Exercise prompt - Reproduce word for word the part of the records that opens with the line containing "Where should I click to: Like" and closes with the line containing "tap(73, 279)", including both of those lines.

— START OF Listed entries —

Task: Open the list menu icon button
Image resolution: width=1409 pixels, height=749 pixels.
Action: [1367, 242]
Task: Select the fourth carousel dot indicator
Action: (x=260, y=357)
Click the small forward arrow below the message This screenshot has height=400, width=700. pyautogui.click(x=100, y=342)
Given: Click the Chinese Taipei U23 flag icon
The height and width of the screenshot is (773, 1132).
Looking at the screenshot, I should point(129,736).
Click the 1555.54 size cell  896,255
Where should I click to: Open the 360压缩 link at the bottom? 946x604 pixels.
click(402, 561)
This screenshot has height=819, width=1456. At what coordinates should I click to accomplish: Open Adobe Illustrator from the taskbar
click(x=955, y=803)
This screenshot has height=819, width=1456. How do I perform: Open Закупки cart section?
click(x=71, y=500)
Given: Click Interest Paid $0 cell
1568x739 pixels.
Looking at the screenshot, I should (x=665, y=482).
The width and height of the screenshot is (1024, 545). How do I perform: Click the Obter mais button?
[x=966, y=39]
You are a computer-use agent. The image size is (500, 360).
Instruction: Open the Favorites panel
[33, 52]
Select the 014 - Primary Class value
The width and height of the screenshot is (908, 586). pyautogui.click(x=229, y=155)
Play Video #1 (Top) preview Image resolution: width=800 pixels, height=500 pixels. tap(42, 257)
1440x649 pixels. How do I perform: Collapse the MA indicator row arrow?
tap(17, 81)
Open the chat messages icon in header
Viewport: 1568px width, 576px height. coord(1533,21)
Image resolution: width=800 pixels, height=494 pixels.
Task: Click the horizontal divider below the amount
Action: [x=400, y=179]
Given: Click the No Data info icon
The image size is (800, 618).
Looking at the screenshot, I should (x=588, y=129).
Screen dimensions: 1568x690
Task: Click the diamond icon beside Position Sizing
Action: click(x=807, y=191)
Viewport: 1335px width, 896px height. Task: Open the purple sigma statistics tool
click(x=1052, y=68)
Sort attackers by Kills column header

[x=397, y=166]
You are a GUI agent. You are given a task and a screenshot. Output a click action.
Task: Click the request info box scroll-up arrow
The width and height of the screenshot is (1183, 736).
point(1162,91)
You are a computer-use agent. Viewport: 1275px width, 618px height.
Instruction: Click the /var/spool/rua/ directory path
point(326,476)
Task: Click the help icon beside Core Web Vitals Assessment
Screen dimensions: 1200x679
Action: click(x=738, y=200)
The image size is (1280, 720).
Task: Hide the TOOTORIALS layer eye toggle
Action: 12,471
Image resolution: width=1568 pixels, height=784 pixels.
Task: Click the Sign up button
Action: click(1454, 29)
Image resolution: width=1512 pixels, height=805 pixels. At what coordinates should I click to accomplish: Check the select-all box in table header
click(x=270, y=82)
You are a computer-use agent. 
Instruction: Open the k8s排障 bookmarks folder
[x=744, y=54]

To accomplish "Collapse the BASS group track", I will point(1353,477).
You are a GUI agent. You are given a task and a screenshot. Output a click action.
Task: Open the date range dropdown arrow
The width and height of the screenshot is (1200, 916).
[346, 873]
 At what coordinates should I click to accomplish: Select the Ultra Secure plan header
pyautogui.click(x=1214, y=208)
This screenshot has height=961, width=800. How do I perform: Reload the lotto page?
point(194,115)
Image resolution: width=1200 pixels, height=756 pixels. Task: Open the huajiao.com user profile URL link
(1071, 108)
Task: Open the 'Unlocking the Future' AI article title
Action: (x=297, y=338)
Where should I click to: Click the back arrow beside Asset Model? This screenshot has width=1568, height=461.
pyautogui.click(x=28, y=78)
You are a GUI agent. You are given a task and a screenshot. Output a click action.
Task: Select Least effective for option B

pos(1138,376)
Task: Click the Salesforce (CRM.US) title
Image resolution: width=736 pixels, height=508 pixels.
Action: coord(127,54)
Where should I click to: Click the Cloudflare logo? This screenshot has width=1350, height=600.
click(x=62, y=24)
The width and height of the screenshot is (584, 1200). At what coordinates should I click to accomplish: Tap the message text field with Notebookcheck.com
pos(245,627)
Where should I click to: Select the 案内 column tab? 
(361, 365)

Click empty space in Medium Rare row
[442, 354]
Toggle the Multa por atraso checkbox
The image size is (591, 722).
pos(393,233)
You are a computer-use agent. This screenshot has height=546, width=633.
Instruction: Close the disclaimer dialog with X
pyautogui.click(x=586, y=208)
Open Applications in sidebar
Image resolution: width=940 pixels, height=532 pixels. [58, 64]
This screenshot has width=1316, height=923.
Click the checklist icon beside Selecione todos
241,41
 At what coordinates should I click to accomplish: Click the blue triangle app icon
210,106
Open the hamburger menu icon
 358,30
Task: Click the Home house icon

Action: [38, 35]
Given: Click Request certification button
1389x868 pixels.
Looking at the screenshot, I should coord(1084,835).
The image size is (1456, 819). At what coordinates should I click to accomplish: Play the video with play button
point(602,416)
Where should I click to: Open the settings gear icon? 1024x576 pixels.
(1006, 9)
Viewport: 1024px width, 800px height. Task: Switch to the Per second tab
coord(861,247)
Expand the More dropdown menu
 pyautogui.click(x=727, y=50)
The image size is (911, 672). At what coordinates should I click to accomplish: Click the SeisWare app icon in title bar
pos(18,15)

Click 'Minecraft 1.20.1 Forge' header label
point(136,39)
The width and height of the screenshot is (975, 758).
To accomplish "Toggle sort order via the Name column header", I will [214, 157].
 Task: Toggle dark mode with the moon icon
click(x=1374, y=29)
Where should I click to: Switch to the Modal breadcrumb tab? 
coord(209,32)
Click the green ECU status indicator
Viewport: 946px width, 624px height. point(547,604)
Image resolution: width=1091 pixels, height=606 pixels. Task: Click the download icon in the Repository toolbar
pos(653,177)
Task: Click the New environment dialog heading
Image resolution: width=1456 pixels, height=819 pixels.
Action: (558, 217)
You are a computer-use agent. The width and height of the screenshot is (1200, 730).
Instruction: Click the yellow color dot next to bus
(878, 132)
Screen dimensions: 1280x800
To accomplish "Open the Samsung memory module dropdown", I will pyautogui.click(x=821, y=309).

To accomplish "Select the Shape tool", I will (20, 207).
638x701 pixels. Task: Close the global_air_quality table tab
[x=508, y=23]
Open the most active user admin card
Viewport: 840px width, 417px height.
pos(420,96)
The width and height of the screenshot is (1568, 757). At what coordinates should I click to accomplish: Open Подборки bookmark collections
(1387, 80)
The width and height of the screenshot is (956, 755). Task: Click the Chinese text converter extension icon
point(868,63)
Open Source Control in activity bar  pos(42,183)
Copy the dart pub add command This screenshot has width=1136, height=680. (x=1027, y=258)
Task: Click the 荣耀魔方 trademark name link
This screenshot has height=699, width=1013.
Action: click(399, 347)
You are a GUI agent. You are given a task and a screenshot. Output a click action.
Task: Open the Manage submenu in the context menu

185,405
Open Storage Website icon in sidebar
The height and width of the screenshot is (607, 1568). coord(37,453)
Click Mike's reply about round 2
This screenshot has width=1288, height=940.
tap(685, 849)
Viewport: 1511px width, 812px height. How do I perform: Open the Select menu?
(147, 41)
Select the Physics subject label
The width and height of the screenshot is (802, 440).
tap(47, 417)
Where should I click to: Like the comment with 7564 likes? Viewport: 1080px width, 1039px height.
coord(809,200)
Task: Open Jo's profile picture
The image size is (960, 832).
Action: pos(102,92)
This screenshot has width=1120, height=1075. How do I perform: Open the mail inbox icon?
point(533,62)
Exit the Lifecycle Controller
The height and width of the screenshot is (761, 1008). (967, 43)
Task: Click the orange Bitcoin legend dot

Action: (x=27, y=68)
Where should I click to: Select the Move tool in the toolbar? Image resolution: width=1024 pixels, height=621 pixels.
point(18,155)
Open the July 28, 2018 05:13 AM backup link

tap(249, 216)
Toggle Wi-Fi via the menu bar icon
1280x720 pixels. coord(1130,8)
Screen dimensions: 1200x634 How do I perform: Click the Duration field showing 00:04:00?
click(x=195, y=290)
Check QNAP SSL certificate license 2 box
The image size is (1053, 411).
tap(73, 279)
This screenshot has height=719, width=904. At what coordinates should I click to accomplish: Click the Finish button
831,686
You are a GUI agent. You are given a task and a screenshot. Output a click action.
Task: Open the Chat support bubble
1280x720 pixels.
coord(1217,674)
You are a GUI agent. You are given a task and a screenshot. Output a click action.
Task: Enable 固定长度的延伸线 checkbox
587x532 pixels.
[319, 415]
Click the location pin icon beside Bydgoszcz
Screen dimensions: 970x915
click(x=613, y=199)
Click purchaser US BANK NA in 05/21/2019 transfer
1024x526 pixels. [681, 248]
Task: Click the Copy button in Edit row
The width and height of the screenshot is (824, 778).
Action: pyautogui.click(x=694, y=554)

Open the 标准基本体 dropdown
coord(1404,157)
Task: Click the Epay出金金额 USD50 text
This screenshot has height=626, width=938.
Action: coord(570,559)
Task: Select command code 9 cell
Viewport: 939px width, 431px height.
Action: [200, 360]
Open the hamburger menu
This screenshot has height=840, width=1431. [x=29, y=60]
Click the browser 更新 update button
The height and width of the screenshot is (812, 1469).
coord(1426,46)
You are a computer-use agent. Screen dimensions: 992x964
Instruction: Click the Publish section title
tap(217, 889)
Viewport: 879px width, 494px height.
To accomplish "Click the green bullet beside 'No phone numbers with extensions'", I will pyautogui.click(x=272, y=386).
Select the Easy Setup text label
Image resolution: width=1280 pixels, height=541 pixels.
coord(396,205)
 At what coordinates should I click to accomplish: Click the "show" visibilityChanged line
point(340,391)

— END OF Listed entries —

Exercise result -
Where should I click to: Like the comment with 7564 likes? Viewport: 1080px width, 1039px height.
coord(809,200)
Task: Open Jo's profile picture
The image size is (960, 832).
Action: pos(102,92)
This screenshot has width=1120, height=1075. How do I perform: Open the mail inbox icon?
point(533,62)
Exit the Lifecycle Controller
The height and width of the screenshot is (761, 1008). (967, 43)
Task: Click the orange Bitcoin legend dot

Action: (x=27, y=68)
Where should I click to: Select the Move tool in the toolbar? Image resolution: width=1024 pixels, height=621 pixels.
point(18,155)
Open the July 28, 2018 05:13 AM backup link

tap(249, 216)
Toggle Wi-Fi via the menu bar icon
1280x720 pixels. coord(1130,8)
Screen dimensions: 1200x634 How do I perform: Click the Duration field showing 00:04:00?
click(x=195, y=290)
Check QNAP SSL certificate license 2 box
The image size is (1053, 411).
tap(73, 279)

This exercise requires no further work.